The Art of Letting Go

 

“Some of us think holding on makes us strong; but sometimes it is letting go.”

Hermann Hesse

So. I have an opportunity to be promoted to another store manager position with my pay the bills company. I’ve decided to let it go.

It’s hard for me to do that. Even writing that I won’t pursue the position was hard. I’m an Achiever, after all, and I need to continue challenging myself, to feel that sense of accomplishment from conquering goals, to feel any sort of satisfaction.

Maslow’s Hierarchy of Needs claims that the summit of motivation theory is self-actualization. It’s the idea of reaching one’s full potential as an individual. This need is never fully satisfied, because there’s always more opportunities to grow. I know I should feel lucky that my only issue in life (at this moment) is my need to grow into my full potential as a human being, answering questions about Life, The Universe, and Everything. Which made me realize: what would have been my reason for going after this other position?

I had to really stop myself and reflect on my true goals. My life goals. And I realized that to pursue this more challenging endeavor would give me the “excuse” of not pouring myself wholeheartedly into novel writing. I had to shift my sense of Achievement from my pay the bills job to my novel.

I know that I can succeed in any position in my company. I know that now. And, to go after a more challenging role would engage and entertain me for a while. But, soon, I’ll be feeling the same way as I feel now: bored, with a side of unfulfilled.

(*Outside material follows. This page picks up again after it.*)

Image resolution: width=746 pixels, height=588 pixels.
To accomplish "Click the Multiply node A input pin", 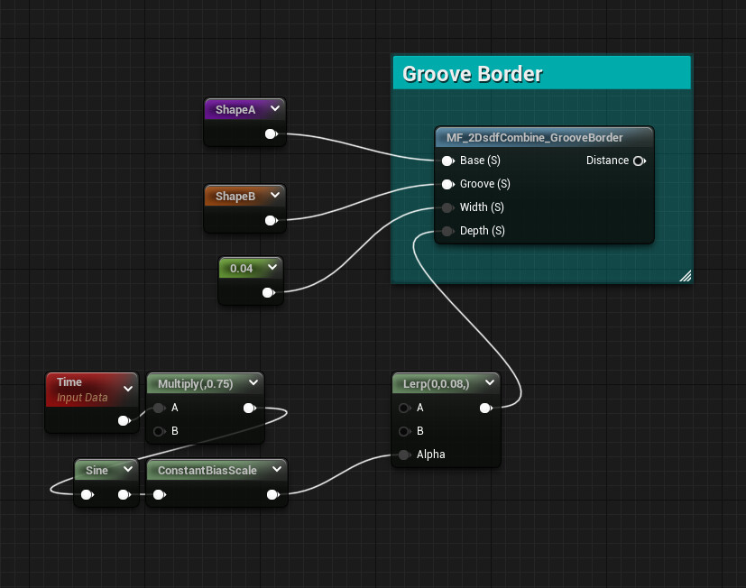I will click(159, 408).
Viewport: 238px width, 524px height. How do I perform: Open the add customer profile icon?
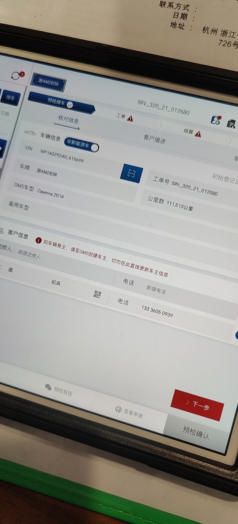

Honestly, I can say that, because I’m bored in my current one. I’m consistently a top performing store manager, and I’m trending to be the #1 store manager in my district again. This is my third full year as a store manager, and my third year as #1. And, up until this year, I had a second part time job and as of last year, a novel to write on top of that. Believe me when I say, I seek out challenging assignments.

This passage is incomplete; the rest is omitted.